El 27 de abril de 1997 me pasé toda la mañana llamando por
teléfono para buscar compañía: no hubo amigas ni primas que aceptaran mi
invitación. “Vamos a la Feria
del Libro. Va a estar Bradbury.” Esa era mi arenga. Infructuosa. A las dos de
la tarde estaba en la 23ª Feria del Libro. Sola. Con mi ejemplar de Fahrenheit 451 en la mano. Lo había
leído a los 15 gracias a mi profesora Corochita.
El paseo por la exposición me distrajo un rato y luego me
decidí a hacer la cola que habilitaba la entrada a una carpa-santuario donde
permanecía el gran Ray sin ser visto por los que esperaban fuera de allí. Eran
cuadras, remolinos de gente. Durante horas confraternicé con los que me
rodeaban. Cuando comenzaba a anochecer, ocurrió lo impensado. Un guardia de
seguridad caminó la cola como un esbirro de la muerte mientras anunciaba que en
algún momento no muy lejano la puerta del santuario se iba a cerrar y el que
quedara afuera no lograría ver a Bradbury. Fue notable cómo la noticia rompió
la amistosa comunión de la cola. Todos nos mirábamos pensando quién sería el
afortunado que entrara y quién quedaría excluido. Seguimos avanzando con los
cuerpos en tensión. Nadie abandonó su lugar.
Faltaban pocos metros para trasponer la meta y el guardia se
paró en la puerta y dijo: “Bueno, es el último grupo que pasa”. No definió
grupo.

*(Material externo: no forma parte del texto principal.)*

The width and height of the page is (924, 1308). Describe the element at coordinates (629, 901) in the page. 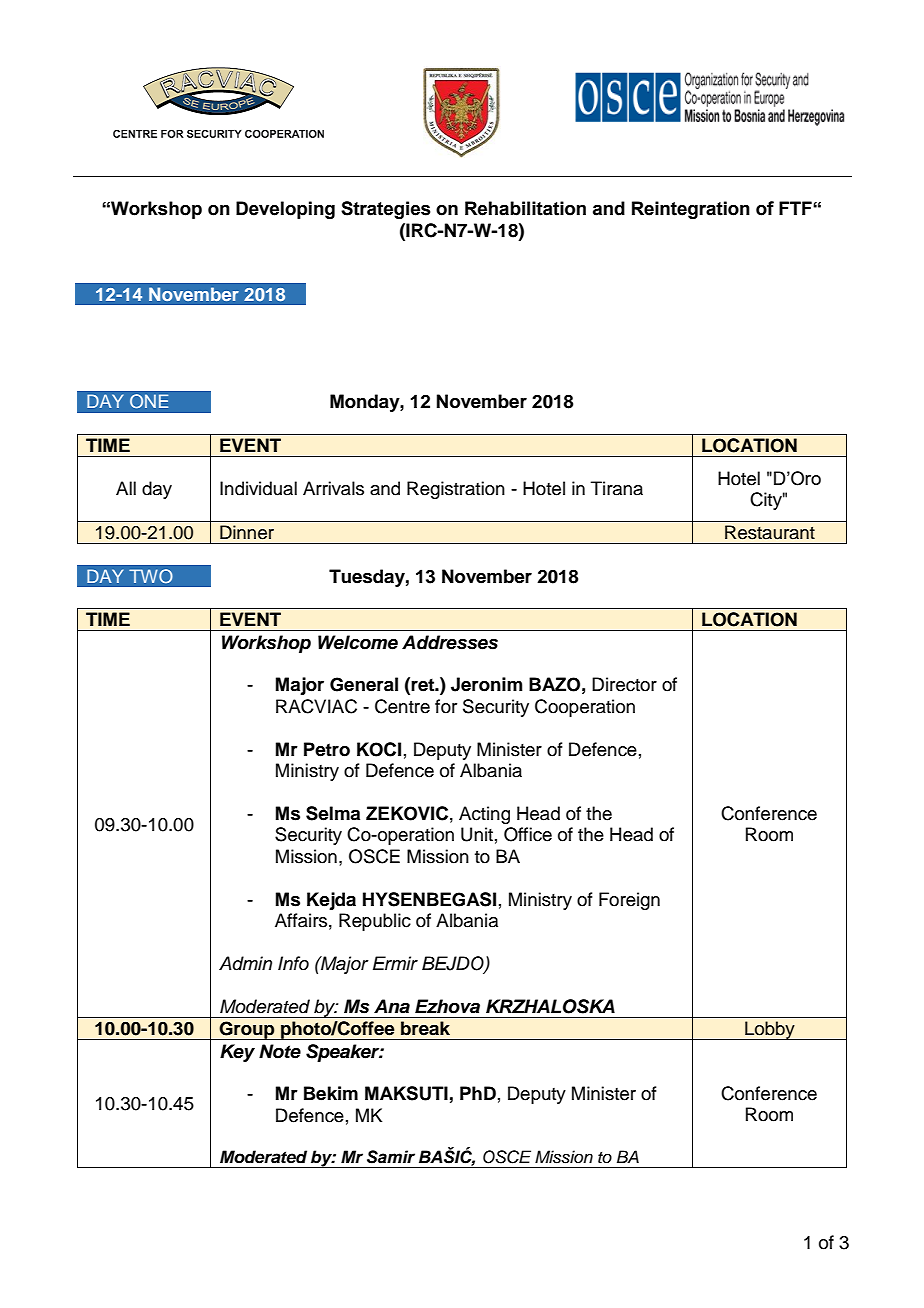

I see `Foreign` at that location.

No aclaró qué número de personas conforman un grupo. El grupo se formó
con las personas delante de mí y yo. Fui la última. La que recibió los aplausos
de los de adentro y la bocanada de odio de los de afuera. Fue el primer golpe
de suerte.
Bradbury estaba cansado pero contento de ver el final de la
cola. Me sonrió. Le di el libro. Lo autografió. Y con timidez dije algo como
“Can I take a picture?” Entonces él me invitó a la foto. A que yo saliera con
él. Y me apoyó su mano en la cabeza para sostener mi cara junto a la de él,
mientras uno de mis amigos de la cola tomaba la foto. Segundo golpe de suerte.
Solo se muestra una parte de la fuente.